Сравнение численности с веслом – самая яркая нумерологическая блестка «Пяти или шести» – в принципе лежит в русле общеобэри-утского мышления: абстрактное лишается своей абстрактности через сравнение с чем-то конкретным. Кроме того, численность и весло оказываются связаны принципом простоты, который, вообще говоря, в привычной картине мира не имеет к ним отношения.

Другие примеры нумерологии Введенского – «Зеркало и музыкант» (1929), где мир без людей мыслится в виде «бездушных нулей», ср.:

<Входящая бабушка>

представим все отсутствие земли

представим вновь отсутствие всех тел

тогда войдут бездушные нули

в сей человеческий отдел

побледнеет как ланита

минеральная планета

вверх покатится источник

и заплачет загрохочет

скажет голосом песочник

что он сыпаться не хочет

что он больше не песок

всадник мира и кусок

<Иван Иванович><…>

все сомненья разобьём

в мире царствует объём

окончательный закон

встал над вами как балкон

говорил философ Кант:

я хотя не музыкант

но однако понимаю

звуков чудную игру

часто мысли вынимаю

и гуляю на пиру

суп наперченный вкушаю

ветчину и рыбу ем

 мысли мысли не мешаю

вам пастися между тем

между тем пасутся мысли

с математикой вдвоём

мы физически прокисли

давит нас большой объём

а они и там и тут

бессловесные растут

[Введенский 1993, 1: 94–95]

и т. д.

-=-=-

* _Задания_:
1 – Ответьте на вопросы по фрагменту:
(a) С чем сравнивается численность в «Пяти или шести»?
(b) Какой год указан для «Зеркала и музыканта»?
(c) Какой философ назван в цитируемом стихотворении?
2 – Обновите фрагмент: выпишите его часть, которая начинается словами «Сравнение численности с» и заканчивается словами «к ним отношения.», заменив «нумерологическая блестка» на «нумерологическая находка».
3 – Переведите на английский язык предложение из фрагмента: «Кроме того, численность и весло оказываются связаны принципом простоты, который, вообще говоря, в привычной картине мира не имеет к ним отношения».
Записи никак не связаны с фрагментом.

-=-=-

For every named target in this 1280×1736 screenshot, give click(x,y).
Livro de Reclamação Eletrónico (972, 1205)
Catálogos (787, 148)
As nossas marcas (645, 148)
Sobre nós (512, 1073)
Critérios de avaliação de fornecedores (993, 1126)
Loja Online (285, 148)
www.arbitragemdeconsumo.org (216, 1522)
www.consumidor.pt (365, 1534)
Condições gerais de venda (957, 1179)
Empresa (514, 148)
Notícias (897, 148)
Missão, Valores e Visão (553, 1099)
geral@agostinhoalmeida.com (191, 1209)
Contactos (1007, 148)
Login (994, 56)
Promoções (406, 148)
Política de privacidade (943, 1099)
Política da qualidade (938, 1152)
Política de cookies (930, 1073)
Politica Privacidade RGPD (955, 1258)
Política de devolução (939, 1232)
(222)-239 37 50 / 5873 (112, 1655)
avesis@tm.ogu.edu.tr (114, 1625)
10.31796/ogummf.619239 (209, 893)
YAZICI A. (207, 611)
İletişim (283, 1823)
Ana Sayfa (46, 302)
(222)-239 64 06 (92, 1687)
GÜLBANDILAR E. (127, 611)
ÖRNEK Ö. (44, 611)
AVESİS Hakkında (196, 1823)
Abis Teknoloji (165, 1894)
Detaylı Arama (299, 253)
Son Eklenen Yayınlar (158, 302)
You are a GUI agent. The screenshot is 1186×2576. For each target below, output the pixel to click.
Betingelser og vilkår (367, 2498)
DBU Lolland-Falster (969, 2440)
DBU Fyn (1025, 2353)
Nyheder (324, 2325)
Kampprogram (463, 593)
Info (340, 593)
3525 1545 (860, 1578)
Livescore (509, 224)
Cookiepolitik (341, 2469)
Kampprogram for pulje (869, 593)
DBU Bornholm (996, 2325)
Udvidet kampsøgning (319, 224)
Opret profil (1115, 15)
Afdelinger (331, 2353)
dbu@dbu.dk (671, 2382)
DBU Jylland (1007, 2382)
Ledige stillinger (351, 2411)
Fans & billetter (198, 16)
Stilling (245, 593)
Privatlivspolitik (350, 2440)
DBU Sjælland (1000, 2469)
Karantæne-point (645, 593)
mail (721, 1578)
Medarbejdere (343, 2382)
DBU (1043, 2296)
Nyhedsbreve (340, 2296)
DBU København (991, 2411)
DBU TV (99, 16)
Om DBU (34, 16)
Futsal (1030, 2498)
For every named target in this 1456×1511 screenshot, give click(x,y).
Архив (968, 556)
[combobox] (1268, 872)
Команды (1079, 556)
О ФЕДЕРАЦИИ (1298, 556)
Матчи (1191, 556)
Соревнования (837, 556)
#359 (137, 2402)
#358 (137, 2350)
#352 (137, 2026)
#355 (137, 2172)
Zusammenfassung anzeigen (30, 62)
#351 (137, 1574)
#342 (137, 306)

-=-=-

* _Ответы_:
1 –
(a) С веслом.
(b) 1929.
(c) Кант.

2 –
Сравнение численности с веслом – самая яркая нумерологическая находка «Пяти или шести» – в принципе лежит в русле общеобэри-утского мышления: абстрактное лишается своей абстрактности через сравнение с чем-то конкретным. Кроме того, численность и весло оказываются связаны принципом простоты, который, вообще говоря, в привычной картине мира не имеет к ним отношения.

3 – Moreover, number and the oar turn out to be linked by the principle of simplicity, which, generally speaking, has nothing to do with them in the usual picture of the world.